Stored data entries:
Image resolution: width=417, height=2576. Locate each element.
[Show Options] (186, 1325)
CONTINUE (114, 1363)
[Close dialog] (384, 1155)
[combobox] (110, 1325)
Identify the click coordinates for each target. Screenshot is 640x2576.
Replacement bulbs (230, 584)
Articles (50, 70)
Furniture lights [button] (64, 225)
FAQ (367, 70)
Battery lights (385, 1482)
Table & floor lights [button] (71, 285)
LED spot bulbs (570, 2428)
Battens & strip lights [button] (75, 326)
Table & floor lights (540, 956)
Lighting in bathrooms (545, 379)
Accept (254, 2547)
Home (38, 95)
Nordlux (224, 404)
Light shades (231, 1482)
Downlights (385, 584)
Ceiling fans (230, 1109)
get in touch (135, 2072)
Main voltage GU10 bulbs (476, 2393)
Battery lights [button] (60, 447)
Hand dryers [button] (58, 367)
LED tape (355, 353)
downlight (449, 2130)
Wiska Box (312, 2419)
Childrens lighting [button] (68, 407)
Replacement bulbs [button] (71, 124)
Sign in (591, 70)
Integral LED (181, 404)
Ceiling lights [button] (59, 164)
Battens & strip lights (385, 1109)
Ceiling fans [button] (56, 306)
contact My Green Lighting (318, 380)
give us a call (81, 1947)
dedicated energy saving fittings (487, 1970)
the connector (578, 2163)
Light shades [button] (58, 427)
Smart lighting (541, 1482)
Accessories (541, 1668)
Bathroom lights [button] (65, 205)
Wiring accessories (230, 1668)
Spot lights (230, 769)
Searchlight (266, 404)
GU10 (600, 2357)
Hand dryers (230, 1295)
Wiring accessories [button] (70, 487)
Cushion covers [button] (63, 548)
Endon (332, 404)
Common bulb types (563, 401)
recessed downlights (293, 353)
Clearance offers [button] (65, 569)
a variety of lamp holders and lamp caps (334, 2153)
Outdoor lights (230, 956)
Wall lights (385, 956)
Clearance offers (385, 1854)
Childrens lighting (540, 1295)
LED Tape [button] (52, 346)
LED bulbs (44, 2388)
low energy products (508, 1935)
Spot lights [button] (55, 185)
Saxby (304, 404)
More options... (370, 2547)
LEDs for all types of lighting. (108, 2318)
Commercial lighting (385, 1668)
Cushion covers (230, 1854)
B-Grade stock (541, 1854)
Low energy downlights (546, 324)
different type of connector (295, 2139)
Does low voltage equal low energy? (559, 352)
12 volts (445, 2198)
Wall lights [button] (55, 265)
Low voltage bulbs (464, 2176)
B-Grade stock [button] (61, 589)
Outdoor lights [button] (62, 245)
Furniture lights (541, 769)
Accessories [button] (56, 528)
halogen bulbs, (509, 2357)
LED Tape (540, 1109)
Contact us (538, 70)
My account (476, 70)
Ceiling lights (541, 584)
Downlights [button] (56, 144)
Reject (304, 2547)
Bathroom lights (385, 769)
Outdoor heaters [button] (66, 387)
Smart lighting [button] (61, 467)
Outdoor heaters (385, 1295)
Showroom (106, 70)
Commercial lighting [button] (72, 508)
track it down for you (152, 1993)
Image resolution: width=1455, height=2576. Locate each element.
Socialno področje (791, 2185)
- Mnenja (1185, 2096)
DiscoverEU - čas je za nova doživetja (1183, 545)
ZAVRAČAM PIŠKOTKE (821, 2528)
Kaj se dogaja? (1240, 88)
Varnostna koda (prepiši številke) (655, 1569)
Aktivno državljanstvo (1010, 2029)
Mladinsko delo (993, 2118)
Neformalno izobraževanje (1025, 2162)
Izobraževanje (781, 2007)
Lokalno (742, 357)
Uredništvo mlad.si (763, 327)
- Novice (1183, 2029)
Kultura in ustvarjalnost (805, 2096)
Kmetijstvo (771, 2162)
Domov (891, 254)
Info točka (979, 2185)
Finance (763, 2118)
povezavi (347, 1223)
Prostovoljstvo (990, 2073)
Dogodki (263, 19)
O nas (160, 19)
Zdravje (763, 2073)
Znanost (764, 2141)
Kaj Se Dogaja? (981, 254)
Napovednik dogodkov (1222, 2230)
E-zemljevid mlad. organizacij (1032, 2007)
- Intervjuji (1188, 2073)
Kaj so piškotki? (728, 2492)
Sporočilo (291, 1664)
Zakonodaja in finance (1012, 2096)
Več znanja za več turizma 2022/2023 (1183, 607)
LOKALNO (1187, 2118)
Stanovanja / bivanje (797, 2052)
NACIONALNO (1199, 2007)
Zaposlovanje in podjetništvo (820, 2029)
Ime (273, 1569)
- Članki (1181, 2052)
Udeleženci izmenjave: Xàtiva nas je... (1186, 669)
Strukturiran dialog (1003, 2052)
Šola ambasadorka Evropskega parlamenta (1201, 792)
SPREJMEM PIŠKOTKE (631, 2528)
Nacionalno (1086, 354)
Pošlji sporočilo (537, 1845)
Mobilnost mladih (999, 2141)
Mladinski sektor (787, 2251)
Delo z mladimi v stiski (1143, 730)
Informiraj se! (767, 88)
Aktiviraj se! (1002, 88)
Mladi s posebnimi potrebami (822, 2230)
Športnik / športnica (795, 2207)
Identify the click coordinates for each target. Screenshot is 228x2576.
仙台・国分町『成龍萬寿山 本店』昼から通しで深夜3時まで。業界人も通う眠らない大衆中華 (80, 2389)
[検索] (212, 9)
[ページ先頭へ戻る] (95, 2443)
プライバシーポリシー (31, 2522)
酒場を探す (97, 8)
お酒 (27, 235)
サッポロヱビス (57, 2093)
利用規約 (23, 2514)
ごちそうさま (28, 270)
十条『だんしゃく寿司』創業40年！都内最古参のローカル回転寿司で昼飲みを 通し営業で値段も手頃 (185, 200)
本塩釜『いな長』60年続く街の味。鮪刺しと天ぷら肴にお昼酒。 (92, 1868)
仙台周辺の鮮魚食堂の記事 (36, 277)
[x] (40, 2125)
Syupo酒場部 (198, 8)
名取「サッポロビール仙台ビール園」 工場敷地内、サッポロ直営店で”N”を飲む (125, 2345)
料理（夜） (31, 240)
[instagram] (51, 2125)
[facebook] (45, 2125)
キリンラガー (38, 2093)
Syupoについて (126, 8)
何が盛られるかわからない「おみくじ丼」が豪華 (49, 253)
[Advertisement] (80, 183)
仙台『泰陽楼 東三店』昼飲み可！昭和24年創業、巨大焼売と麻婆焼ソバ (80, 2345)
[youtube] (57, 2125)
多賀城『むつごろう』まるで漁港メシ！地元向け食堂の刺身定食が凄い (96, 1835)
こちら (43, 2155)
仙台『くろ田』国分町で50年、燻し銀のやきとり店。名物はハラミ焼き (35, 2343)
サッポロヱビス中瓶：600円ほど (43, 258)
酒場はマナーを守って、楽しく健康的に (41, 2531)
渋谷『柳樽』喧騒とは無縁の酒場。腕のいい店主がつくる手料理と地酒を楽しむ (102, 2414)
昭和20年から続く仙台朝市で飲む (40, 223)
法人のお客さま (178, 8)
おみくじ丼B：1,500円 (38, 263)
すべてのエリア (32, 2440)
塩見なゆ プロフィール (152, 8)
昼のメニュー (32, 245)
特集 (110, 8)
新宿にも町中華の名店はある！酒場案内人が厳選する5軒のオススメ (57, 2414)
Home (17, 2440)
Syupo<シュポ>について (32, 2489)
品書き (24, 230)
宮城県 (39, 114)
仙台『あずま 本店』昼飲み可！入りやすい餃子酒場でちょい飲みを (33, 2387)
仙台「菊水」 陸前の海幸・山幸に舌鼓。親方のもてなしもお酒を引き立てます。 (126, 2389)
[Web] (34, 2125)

EXERCISE DIRECTIONS :: All that belongs in the answer is the run of lines above from the line containing "povezavi (347, 1223)" through the line containing "仙台「菊水」 陸前の海幸・山幸に舌鼓。親方のもてなしもお酒を引き立てます。 (126, 2389)", exactly as written.

RESULT FOR THIS EXERCISE ::
povezavi (347, 1223)
Prostovoljstvo (990, 2073)
Dogodki (263, 19)
O nas (160, 19)
Zdravje (763, 2073)
Znanost (764, 2141)
Kaj Se Dogaja? (981, 254)
Napovednik dogodkov (1222, 2230)
E-zemljevid mlad. organizacij (1032, 2007)
- Intervjuji (1188, 2073)
Kaj so piškotki? (728, 2492)
Sporočilo (291, 1664)
Zakonodaja in finance (1012, 2096)
Več znanja za več turizma 2022/2023 (1183, 607)
LOKALNO (1187, 2118)
Stanovanja / bivanje (797, 2052)
NACIONALNO (1199, 2007)
Zaposlovanje in podjetništvo (820, 2029)
Ime (273, 1569)
- Članki (1181, 2052)
Udeleženci izmenjave: Xàtiva nas je... (1186, 669)
Strukturiran dialog (1003, 2052)
Šola ambasadorka Evropskega parlamenta (1201, 792)
SPREJMEM PIŠKOTKE (631, 2528)
Nacionalno (1086, 354)
Pošlji sporočilo (537, 1845)
Mobilnost mladih (999, 2141)
Mladinski sektor (787, 2251)
Delo z mladimi v stiski (1143, 730)
Informiraj se! (767, 88)
Aktiviraj se! (1002, 88)
Mladi s posebnimi potrebami (822, 2230)
Športnik / športnica (795, 2207)
Identify the click coordinates for each target. Screenshot is 228x2576.
仙台・国分町『成龍萬寿山 本店』昼から通しで深夜3時まで。業界人も通う眠らない大衆中華 (80, 2389)
[検索] (212, 9)
[ページ先頭へ戻る] (95, 2443)
プライバシーポリシー (31, 2522)
酒場を探す (97, 8)
お酒 (27, 235)
サッポロヱビス (57, 2093)
利用規約 (23, 2514)
ごちそうさま (28, 270)
十条『だんしゃく寿司』創業40年！都内最古参のローカル回転寿司で昼飲みを 通し営業で値段も手頃 (185, 200)
本塩釜『いな長』60年続く街の味。鮪刺しと天ぷら肴にお昼酒。 (92, 1868)
仙台周辺の鮮魚食堂の記事 (36, 277)
[x] (40, 2125)
Syupo酒場部 (198, 8)
名取「サッポロビール仙台ビール園」 工場敷地内、サッポロ直営店で”N”を飲む (125, 2345)
料理（夜） (31, 240)
[instagram] (51, 2125)
[facebook] (45, 2125)
キリンラガー (38, 2093)
Syupoについて (126, 8)
何が盛られるかわからない「おみくじ丼」が豪華 (49, 253)
[Advertisement] (80, 183)
仙台『泰陽楼 東三店』昼飲み可！昭和24年創業、巨大焼売と麻婆焼ソバ (80, 2345)
[youtube] (57, 2125)
多賀城『むつごろう』まるで漁港メシ！地元向け食堂の刺身定食が凄い (96, 1835)
こちら (43, 2155)
仙台『くろ田』国分町で50年、燻し銀のやきとり店。名物はハラミ焼き (35, 2343)
サッポロヱビス中瓶：600円ほど (43, 258)
酒場はマナーを守って、楽しく健康的に (41, 2531)
渋谷『柳樽』喧騒とは無縁の酒場。腕のいい店主がつくる手料理と地酒を楽しむ (102, 2414)
昭和20年から続く仙台朝市で飲む (40, 223)
法人のお客さま (178, 8)
おみくじ丼B：1,500円 (38, 263)
すべてのエリア (32, 2440)
塩見なゆ プロフィール (152, 8)
昼のメニュー (32, 245)
特集 (110, 8)
新宿にも町中華の名店はある！酒場案内人が厳選する5軒のオススメ (57, 2414)
Home (17, 2440)
Syupo<シュポ>について (32, 2489)
品書き (24, 230)
宮城県 (39, 114)
仙台『あずま 本店』昼飲み可！入りやすい餃子酒場でちょい飲みを (33, 2387)
仙台「菊水」 陸前の海幸・山幸に舌鼓。親方のもてなしもお酒を引き立てます。 (126, 2389)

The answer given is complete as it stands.